Ilva, via alla trattativa metalmeccanici-Mittal: il passaggio è vincolante

La trattativa e’ iniziata. Determinati i metalmeccanici nel confronto con la cordata che acquisirà l’Ilva: tutelare l’ambiente, salvaguardare i livelli occupazionali, accelerare i tempi sulle bonifiche e sull’Aia. Il punto di partenza sia la copertura dei parchi minerali. Taranto non può più attendere. La distesa di polveri a cielo aperto ha scandalizzato pure la delegazione della Commissione petizioni del Parlamento europeo.

Nessun compromesso poi sui posti di lavoro, ne’ per i diretti ne’ per l’indotto. I sindacati hanno stilato una piattaforma rivendicativa, un documento unitario presentato al Mise, ai dirigenti di Arcelor Mittal, prima azionaria della cordata Am InvestCo Italy, con Marcegaglia. Sotto l’#Ambiente #Salute #Lavoro Fim, FIOM, Uilm hanno snocciolato, punto per punto, le richieste circa i piani industriale, ambientale, occupazionale, le bonifiche e l’emergenza amianto.

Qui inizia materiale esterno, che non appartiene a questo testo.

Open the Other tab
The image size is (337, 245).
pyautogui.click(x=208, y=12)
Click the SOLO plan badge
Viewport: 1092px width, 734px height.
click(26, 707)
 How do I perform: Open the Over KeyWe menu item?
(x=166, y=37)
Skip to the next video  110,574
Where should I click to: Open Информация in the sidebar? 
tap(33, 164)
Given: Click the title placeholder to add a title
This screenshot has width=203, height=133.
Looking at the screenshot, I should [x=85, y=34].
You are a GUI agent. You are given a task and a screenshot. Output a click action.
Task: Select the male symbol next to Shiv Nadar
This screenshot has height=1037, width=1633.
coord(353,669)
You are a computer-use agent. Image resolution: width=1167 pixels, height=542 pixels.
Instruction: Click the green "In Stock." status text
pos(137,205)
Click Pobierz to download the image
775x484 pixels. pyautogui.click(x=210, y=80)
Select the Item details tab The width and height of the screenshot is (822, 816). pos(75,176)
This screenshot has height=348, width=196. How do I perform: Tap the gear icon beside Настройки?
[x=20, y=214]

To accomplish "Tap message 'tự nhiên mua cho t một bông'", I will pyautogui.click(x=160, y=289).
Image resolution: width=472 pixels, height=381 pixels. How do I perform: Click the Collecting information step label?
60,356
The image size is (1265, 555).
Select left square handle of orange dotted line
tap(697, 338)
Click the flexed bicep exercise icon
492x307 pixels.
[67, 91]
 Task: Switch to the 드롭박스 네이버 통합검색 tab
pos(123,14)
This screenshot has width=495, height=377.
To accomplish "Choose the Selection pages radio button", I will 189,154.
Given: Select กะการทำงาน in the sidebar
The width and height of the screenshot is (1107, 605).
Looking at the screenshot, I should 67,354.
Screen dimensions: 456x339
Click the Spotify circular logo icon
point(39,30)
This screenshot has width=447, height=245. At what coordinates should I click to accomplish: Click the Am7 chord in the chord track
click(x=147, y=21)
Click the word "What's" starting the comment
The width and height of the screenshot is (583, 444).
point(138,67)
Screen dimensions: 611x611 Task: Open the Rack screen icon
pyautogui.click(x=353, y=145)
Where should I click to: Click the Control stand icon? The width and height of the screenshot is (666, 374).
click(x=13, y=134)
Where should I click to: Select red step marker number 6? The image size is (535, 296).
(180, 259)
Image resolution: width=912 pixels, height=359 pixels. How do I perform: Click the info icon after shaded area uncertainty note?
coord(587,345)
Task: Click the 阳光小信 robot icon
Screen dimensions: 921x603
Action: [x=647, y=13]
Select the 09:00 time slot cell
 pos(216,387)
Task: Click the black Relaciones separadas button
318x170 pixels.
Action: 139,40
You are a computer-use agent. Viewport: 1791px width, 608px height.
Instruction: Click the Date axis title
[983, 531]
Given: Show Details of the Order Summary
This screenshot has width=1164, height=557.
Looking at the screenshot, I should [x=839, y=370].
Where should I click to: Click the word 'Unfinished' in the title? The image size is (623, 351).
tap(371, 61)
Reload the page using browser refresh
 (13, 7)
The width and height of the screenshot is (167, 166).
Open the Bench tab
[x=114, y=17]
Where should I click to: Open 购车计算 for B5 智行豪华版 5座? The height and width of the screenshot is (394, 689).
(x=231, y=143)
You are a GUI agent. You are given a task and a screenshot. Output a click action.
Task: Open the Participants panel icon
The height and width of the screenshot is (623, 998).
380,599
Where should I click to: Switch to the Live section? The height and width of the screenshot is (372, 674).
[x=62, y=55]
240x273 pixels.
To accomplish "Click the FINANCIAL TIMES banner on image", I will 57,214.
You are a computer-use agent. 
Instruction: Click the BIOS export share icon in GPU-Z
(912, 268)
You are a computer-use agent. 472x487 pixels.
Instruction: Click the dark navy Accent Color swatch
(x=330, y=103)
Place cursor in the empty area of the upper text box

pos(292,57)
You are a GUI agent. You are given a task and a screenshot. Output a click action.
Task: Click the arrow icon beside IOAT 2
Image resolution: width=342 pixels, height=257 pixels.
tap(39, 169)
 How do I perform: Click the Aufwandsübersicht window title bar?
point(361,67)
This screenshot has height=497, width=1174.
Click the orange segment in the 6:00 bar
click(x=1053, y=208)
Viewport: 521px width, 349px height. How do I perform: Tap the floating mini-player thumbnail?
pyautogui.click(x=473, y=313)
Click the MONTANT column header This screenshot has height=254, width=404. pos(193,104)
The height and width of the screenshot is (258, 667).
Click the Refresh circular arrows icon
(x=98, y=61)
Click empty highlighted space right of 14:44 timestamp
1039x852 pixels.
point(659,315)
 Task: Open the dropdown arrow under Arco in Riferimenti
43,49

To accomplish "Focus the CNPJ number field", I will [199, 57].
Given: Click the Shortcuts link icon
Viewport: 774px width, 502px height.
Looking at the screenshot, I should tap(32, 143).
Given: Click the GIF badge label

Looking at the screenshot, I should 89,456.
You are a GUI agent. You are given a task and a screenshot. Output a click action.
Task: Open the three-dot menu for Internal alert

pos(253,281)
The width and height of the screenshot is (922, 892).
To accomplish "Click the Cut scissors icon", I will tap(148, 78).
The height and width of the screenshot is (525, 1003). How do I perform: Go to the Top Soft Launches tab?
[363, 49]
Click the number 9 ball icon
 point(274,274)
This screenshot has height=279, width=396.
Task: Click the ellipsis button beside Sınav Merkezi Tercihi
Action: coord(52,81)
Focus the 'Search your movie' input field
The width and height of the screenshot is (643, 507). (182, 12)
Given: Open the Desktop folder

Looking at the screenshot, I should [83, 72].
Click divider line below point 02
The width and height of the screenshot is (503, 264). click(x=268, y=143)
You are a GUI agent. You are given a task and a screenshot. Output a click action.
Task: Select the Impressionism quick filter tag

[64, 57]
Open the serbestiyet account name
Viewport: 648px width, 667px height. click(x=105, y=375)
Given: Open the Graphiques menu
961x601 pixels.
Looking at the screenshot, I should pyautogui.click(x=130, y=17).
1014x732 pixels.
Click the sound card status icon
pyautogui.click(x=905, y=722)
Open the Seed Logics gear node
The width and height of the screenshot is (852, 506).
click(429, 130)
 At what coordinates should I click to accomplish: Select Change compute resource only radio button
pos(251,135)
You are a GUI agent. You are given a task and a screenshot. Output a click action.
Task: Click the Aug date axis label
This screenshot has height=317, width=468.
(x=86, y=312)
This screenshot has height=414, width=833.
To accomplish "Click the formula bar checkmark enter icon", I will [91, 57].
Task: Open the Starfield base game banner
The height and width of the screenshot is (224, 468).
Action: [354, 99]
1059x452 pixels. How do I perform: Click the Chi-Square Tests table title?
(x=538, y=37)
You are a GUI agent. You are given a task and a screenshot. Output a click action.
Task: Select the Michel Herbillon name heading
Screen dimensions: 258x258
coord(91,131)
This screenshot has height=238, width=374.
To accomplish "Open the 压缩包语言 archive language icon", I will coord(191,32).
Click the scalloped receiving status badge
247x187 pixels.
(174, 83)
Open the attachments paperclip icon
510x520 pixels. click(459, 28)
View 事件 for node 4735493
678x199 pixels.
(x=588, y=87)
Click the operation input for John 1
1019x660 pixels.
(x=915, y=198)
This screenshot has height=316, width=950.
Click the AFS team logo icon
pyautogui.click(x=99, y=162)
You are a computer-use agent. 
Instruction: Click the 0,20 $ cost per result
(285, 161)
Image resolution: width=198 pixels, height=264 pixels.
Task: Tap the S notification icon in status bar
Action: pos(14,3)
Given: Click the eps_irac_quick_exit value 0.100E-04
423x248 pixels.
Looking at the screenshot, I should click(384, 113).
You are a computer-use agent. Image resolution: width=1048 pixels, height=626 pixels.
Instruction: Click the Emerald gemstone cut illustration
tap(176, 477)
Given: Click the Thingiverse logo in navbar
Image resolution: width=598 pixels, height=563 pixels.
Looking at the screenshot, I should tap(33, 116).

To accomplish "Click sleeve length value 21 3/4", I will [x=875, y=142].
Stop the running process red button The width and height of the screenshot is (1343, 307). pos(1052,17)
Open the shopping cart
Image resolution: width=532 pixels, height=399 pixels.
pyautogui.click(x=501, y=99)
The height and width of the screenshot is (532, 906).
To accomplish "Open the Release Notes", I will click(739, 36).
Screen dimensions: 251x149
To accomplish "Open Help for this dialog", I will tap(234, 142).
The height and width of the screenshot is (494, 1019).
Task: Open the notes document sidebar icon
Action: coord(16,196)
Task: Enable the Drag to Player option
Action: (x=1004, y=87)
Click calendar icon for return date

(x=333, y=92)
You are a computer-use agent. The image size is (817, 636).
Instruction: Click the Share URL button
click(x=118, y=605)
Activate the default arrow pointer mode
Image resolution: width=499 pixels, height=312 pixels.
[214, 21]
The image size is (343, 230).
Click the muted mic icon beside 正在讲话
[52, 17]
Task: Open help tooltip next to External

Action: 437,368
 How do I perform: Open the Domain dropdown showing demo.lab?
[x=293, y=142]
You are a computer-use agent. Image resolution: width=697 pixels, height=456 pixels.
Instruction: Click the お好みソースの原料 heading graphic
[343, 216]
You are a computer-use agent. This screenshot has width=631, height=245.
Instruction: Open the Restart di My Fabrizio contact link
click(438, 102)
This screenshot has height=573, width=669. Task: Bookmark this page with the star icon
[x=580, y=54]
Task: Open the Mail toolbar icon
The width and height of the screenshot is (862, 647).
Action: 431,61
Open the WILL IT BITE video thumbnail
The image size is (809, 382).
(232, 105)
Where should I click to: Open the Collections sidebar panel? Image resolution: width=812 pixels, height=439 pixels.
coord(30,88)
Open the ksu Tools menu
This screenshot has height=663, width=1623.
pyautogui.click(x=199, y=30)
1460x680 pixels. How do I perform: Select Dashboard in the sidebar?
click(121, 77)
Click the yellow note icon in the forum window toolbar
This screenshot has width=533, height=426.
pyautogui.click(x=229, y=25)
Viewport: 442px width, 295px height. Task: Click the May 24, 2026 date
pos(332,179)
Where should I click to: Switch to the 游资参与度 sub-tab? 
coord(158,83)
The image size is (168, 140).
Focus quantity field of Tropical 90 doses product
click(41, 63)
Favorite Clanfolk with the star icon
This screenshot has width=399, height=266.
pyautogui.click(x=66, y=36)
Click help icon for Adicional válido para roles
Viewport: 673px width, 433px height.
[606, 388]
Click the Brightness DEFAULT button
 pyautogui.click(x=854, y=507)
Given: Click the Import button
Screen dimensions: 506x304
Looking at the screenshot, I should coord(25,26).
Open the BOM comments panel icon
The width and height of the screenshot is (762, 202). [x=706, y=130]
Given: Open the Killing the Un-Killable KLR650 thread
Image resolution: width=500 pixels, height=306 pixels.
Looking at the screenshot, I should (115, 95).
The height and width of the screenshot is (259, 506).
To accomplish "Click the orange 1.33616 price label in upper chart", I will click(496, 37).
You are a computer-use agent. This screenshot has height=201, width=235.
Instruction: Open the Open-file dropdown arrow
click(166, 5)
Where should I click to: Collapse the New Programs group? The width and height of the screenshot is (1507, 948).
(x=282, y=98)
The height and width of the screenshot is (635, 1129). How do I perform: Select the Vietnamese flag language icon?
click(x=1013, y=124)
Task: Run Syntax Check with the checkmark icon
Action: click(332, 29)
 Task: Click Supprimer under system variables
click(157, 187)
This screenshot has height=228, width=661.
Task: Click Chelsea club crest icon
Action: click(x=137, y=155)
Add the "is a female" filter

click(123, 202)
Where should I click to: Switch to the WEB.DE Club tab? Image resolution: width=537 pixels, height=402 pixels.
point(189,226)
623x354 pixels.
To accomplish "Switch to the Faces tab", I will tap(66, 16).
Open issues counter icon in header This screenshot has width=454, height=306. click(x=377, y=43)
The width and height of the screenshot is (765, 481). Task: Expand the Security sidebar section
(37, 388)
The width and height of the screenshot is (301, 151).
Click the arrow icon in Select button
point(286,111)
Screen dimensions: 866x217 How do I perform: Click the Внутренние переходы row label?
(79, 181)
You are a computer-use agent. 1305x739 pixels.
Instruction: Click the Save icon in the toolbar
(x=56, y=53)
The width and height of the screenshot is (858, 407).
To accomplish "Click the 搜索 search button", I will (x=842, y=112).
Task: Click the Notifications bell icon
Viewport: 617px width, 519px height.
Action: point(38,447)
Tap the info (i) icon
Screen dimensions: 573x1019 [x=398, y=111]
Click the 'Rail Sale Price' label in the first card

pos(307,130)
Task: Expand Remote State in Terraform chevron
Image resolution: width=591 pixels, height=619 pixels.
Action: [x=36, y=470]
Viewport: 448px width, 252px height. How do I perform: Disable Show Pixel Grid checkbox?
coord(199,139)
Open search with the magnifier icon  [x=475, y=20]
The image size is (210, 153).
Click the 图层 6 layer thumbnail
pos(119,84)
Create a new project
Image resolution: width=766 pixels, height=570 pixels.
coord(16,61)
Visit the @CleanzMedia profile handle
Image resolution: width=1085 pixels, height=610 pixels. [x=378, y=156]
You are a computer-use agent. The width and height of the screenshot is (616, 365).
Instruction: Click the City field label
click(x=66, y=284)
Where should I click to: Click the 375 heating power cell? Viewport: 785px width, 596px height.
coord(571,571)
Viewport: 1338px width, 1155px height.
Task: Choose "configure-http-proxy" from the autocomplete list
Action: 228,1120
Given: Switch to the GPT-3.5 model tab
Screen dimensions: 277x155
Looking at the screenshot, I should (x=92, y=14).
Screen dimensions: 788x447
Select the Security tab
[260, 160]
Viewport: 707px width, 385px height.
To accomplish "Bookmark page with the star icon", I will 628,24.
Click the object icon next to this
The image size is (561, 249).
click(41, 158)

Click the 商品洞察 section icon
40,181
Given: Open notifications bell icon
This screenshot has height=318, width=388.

Con la trattativa, è partita pure la lotta degli operai, tra scioperi e consigli di fabbrica. E, in concomitanza con il tavolo al ministero, a Taranto i sindacati incontrano il Prefetto.

La fase è delicata. Si ricordi che l’accordo è vincolante ai fini della cessione dell’Ilva. Quanto ai posti di lavoro Mittal ha già migliorato la proposta iniziale, alzando il numero da mantenere a 10mila lavoratori su 14.200, già dal prossimo anno. Ed il Governo, tramite i ministri De Vincenti e Calenda, ha assicurato che nessun lavoratore rimarrà privo di protezione. Sul piano industriale, invece, per i sindacati “il futuro della siderurgia italiana passa dalla necessità̀ di innovare il processo produttivo”, attraverso “un piano di investimenti certi nel breve periodo” e avviando “una campagna di manutenzione straordinaria degli impianti e investimenti sui tubifci, che negli anni addietro sono stati il core business di Ilva, fermi da 3 anni».

La prossima mossa è il consiglio di fabbrica del 26 luglio, allargato a sindaco, presidenti della Provincia e della Regione e ai parlamentari tarantini.